Parlez-nous de votre nouveau film,Marcher jusqu'à Paris, qui suit le voyage de la Roumanie à Paris de Constantin Brâncusi.

Le film tout entier est terminé. Il existe un montage de 120 minutes dont je suis entièrement satisfait. C'est l'histoire du sculpteur roumain Constantin Brâncusi qui, dans ses premières années, souhaitait ardemment devenir membre de la communauté internationale des sculpteurs. Il voulait aller à Paris où tout le monde était à cette époque, Modigliani était là et c'était les débuts de Picasso. Son père était un pauvre berger. Ils n'avaient pas d'argent. Ils n'avaient même pas les moyens d'acheter des billets de train, alors il marchait.

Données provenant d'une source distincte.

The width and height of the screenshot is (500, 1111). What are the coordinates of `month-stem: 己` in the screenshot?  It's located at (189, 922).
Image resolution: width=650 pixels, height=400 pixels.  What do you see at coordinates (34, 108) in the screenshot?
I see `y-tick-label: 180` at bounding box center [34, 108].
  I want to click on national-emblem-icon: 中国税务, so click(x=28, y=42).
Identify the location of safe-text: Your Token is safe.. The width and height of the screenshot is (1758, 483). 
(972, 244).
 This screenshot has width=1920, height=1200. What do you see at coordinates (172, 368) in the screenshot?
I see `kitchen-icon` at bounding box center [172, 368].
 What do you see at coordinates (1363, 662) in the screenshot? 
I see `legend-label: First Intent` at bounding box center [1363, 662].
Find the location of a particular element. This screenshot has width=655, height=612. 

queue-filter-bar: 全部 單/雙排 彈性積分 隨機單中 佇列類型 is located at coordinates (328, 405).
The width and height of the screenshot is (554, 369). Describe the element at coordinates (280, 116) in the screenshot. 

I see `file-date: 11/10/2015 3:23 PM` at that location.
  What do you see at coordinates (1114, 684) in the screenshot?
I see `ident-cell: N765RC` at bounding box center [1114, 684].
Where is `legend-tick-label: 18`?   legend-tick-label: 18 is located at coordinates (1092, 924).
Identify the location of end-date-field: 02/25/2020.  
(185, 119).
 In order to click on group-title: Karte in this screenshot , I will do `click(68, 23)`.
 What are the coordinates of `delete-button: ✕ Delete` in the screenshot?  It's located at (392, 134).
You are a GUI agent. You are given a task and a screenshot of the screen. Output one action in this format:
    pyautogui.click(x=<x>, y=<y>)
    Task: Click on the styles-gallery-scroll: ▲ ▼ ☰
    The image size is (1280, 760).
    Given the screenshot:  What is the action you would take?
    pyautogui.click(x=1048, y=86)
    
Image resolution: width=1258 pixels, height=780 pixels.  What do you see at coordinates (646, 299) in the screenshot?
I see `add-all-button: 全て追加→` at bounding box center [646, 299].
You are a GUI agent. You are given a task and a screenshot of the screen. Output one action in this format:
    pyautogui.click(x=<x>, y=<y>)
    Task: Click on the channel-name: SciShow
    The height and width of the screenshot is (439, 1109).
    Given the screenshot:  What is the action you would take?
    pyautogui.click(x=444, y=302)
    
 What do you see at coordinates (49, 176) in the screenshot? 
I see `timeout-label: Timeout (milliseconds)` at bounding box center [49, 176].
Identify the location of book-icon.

Mon idée était de suivre Brâncuși en tant que jeune homme, marchant du centre de la Roumanie jusqu'à Paris. Cela lui a pris environ un an et demi. Cela fait environ 2 000 milles. Il avait tendance à éviter les grandes villes et se promenait dans des endroits plutôt obscurs. Nous avons terminé le film sur environ deux ans, en nous arrêtant et en recommençant. Le film a été réalisé à ma satisfaction… et puis nous avons eu trois coproducteurs distincts, un en Suisse, un en Italie et un en France. Inévitablement, il y a eu des problèmes de collaboration et de nombreuses querelles ont eu lieu… finalement, lorsque j'ai finalement fini de faire la copie coupée, elle a fini dans les laboratoires de Rome où elle se trouve toujours maintenant. Il attend d'être post-produit.

Que fais-tu maintenant ?

Pendant que vous me parlez, je suis dans la ville de Lucques qui se trouve en Toscane. Dans environ deux semaines, nous sommes sur le point de lancer un nouveau long métrage intituléMort de Lucqueset qui a Dustin Hoffman comme personnage central. Le film parle beaucoup de la condition moderne et des notions de mort et de mourir. Un groupe d'Américains se rend dans la ville de Lucques à la recherche des origines familiales du personnage central.

Qui joue Dustin Hoffman ?

Il incarne le personnage de Jacob. Si vous connaissez votre Bible, vous savez que Jacob s'est battu avec les anges. D'une curieuse manière autobiographique, c'est moi qui me bats avec les anges.

Morgan Freeman était-il initialement impliqué dans le projet ?

Oui, il était une fois, mais nous avons changé de producteur. La finance est devenue de plus en plus riche. C'est un film assez cher et nous utilisons désormais les possibilités très, très excitantes de travailler avec Dustin Hoffman.

Qui sont les producteurs ?

C'est un groupe appelé Facing East. Ils ont en effet de nombreux liens avec la Chine et l’Extrême-Orient. Nos financements sont américains, suisses et même chinois.

Et vous êtes prêt à partir dans deux semaines ?

Eh bien, le cinéma est toujours sujet à des problèmes. Mais l'idée est que nous commencions à retourner la caméra dans environ deux semaines.